Animal and Human Physiology - A step towards an Integrative Physiology
RST n°2


 
 
 
 
 
 
 

 

   



"Animal and human physiology - A step towards integrative physiology"

Report on Science and Technology n°2
Février 2000 - 45,00 €

Report in French excepted Summary and Recommendations

Français

 
Coordination
François Gros, Secrétaire perpétuel de l'Académie des sciences
 
Physiology had its hey-day and indeed dominated academic life science teaching curricula for many years, during which time it generated considerable amounts of research work in numerous laboratories.
We must today, however, recognise that there is a certain degree of disinterest both among young students and their academic staff, doubtless for reasons which stem from the spectacular developments in molecular biology, genetics (and more recently genomics; cf. the Académie's report "Development and applications of genomics", ed. TEC et DOC, 1999). The disinterest seems to be affecting mainly the field of physiology of major functions, more so than cellular physiology and neuro-physiology.
We agree to see physiology, both at the whole body level and down to cellular level, as a major field since it deals with the integration processes of living bodies into the environment.

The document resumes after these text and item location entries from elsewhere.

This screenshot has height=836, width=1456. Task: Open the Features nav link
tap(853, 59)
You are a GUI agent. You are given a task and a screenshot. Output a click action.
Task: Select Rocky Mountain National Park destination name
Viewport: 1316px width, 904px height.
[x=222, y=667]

Moreover, there are strong currents among proponents of genomics that hold that without a powerful rehabilitation of physiology (so-called integrative physiology) the changeover to functional and comparative analysis of genomes will suffer serious set-backs. The study of how medicinal drugs act and, in more general terms, that of human pathology, will progress with difficulty if no new impetus provided to physiopathology.
This report attempts to provide a status view of various aspects of this major field - after taking into its stride the developments, history and main concepts that run from Claude Bernard's work to today - : physiology of our main functions, physiology of developmental and ageing processes, ecophysiology, physiopathology, etc. The report also touches on some logistic aspects of the question ; animal experiments, artificial organs, instrumentation, modelling . The report closes with an overview of the teaching of physiology in France.
It contains a series of recommendations related to the recruitment of research scientists, physicians and veterinary doctors in the public research establishments and university laboratories, in the mixed teaching and research doctoral departments, and at the same time the report insists on infrastructure and equipment necessities.
Problems specific to physiology in the plant reign will be dealt with in a separate report.